Los norteamericanos, repárase en el socialista Sanders, en Obama, en la propia Clinton, cada día se parecen más a los europeos de antes, aquellos europeos progresistas de la posguerra que levantaron contra viento y marea los pilares de una genuina revolución silenciosa, la que dio lugar a la creación del Estado del Bienestar en el continente. Bien al contrario, los europeos de hoy, repárese en Le Pen, en el cafre de Boris Johnson, en toda esa extrema derecha ya abiertamente racista que no cesa de emerger como hongos al norte y al este del Rin, recuerdan cada vez más a la apolillada Norteamérica de la segregación y el supremacismo. Unos van, los otros vuelven.
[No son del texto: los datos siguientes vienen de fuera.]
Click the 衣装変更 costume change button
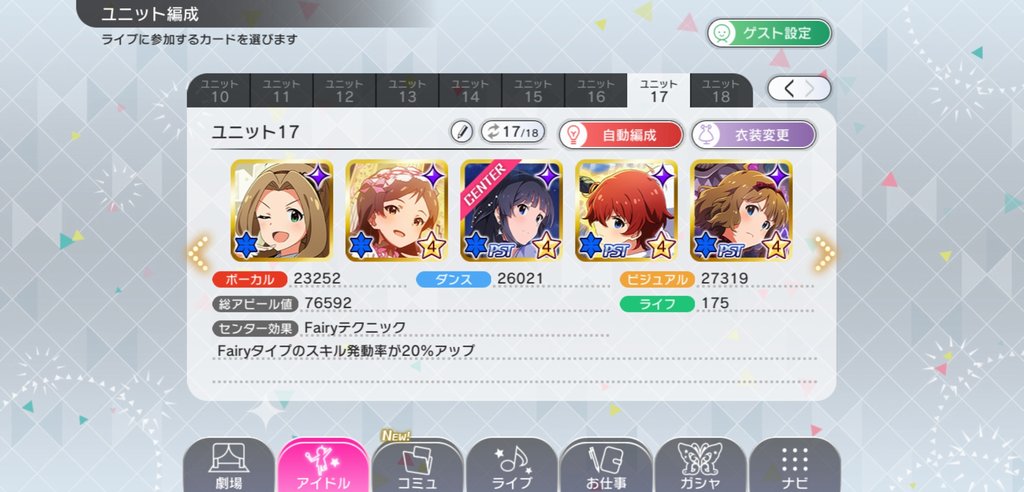754,135
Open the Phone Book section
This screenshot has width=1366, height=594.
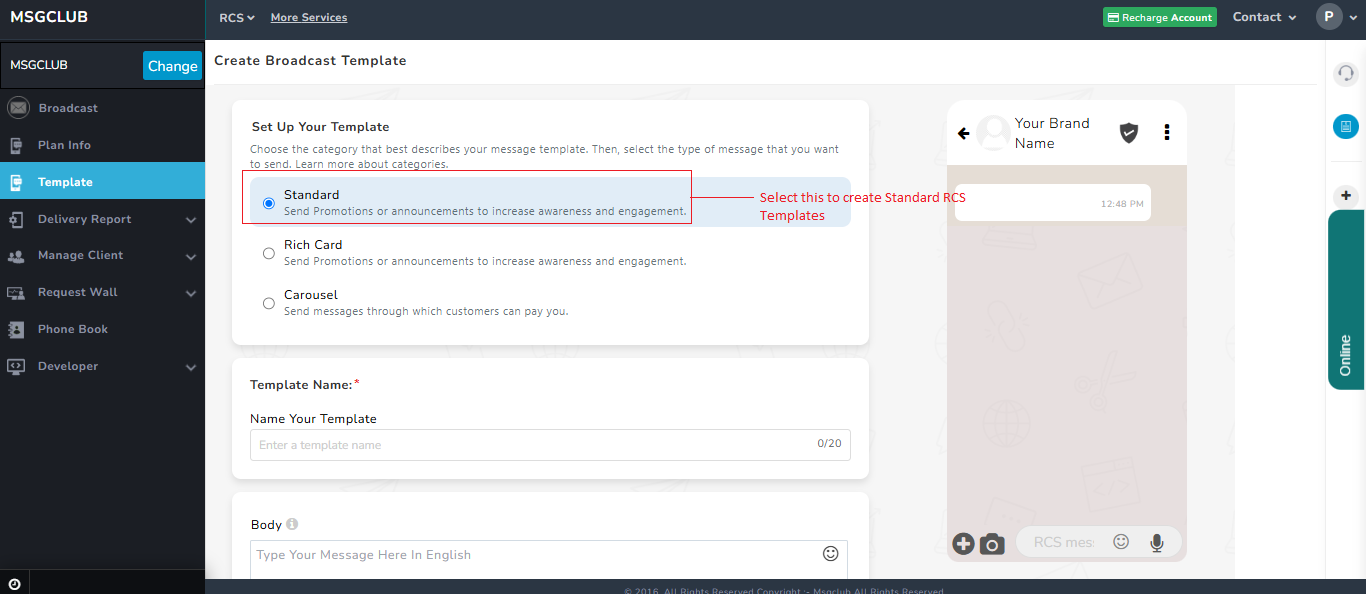70,329
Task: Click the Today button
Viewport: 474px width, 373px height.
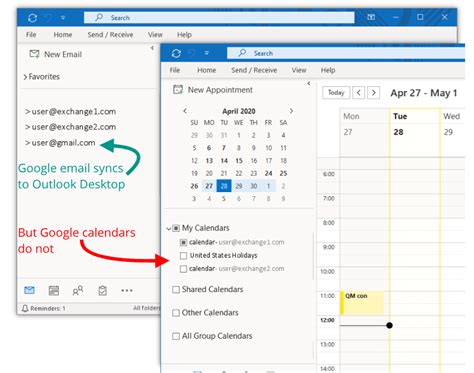Action: coord(336,93)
Pero las paradojas históricas y sociales siempre tienen una explicación racional. Y es que, contra lo que querían creer los marxistas, las afinidades raciales, culturales y nacionales entre los grupos humanos resultan ser mucho más poderosas que los vínculos de clase. Algo que se comprobó por primera vez en la Gran Guerra, cuando los proletarios franceses y alemanes se alinearon con entusiasmo tras sus respectivos mariscales y generales para matarse a tiros con sus pretendidos hermanos de penas.
He ahí la genuina razón de la inexistencia de un Estado del Bienestar digno de tal nombre en Norteamérica. Nación de frontera creada por inmigrantes, Estados Unidos emergió como país escindido por muy profundas barreras étnicas, religiosas y culturales. Unas barreras tan altas y sólidas que hicieron inviable trasladar al otro lado del Atlántico el principio universalista que caracteriza el acceso a los beneficios del Estado del Bienestar en la región occidental de Europa. No es que los europeos fuesen mucho más socialdemócratas que los yanquis, es que eran mucho más blancos. Eran, digo, porque ya no lo son.
Asunto, ese del cambio cromático de Europa, nada baladí. No por casualidad el consenso colectivo en torno al Estado del Bienestar se fraguó en una Europa que todavía no había recibido el impacto de la inmigración extracontinental. Como tampoco por casualidad la aparición de las mismas fracturas étnicas y culturales que arrostró Norteamérica en su día ha coincidido con la huida de gran parte de la antigua base sociológica de socialistas y comunistas hacia la extrema derecha, tránsito especialmente claro en el caso francés.
Frente a la explicación canónica de la propia izquierda, la lenta agonía de los partidos socialdemócratas en la Unión Europea tiene mucho más que ver con la fractura cultural de su electorado tradicional entre autóctonos y foráneos que con las políticas de austeridad y la hegemonía neoliberal en Bruselas. Paradoja de paradojas, cuando la Norteamérica mayoritaria se apresta a incorporar las grandes líneas del modelo europeo de posguerra, Europa, con su infinita ristra de populistas xenófobos y demagogos de barra de bar a la cabeza, se mira en Trump.